I do want to write something about our trip. We were at the beach, but in the southern part of Belize--60% of the tourists go to the northern coast. The resort where we stayed had 8 cabins and was located in the hamlet of Maya Beach about 10 miles north of the town of Placentia. Placentia is at the southern tip of a peninsula served only by a dirt road. At our resort, there was special tap in each kitchen dispensing filtered rainwater, which they told us we could drink and we did. The rest of the water, including the showers, was groundwater and was brown and smelled distinctly like a swamp. There was indeed a long white beach right outside our front doors, and you could walk along it for miles, but it was narrow. Walking out in the water the bottom was sandy for a while, but became grassy maybe 50 feet out, before the water was waist deep. The food was of some local interest, but not plentiful or much variety.

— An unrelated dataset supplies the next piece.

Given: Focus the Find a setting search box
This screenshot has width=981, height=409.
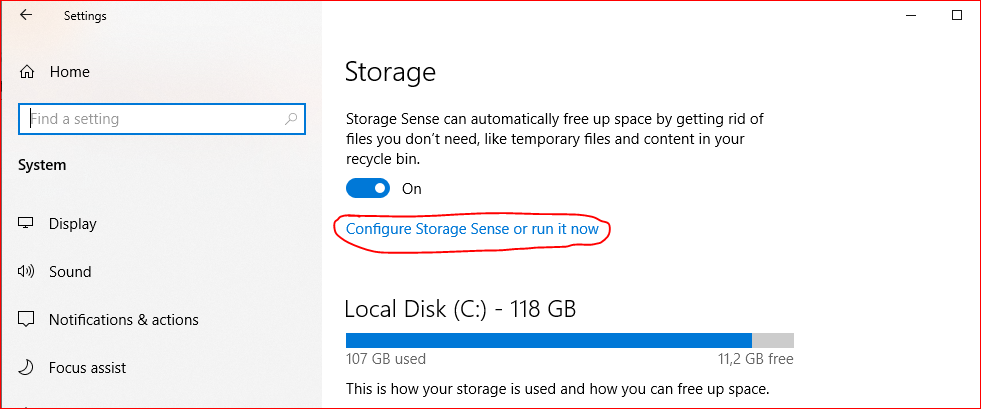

The people were very friendly. Belize is much less poor than the countries around it, in fact the workers at the banana plantations in Belize come from Guatemala. Because Belize was isolated by its barrier reef, it ended up a British colony and has a large Afro-Caribbean population. Other people we talked to described themselves as Mayans. The area where we were was on its way to rapid development, although I think that will only happen if the road gets paved and the telephone service upgraded (the resort where we were said they could only get one phone line).
Guides took us on trips up a river to see howler monkeys, to the Jaguar preserve, and to the Mayan ruins at Xunantunich. Our favorite guide was Dwayne of Joy Tours.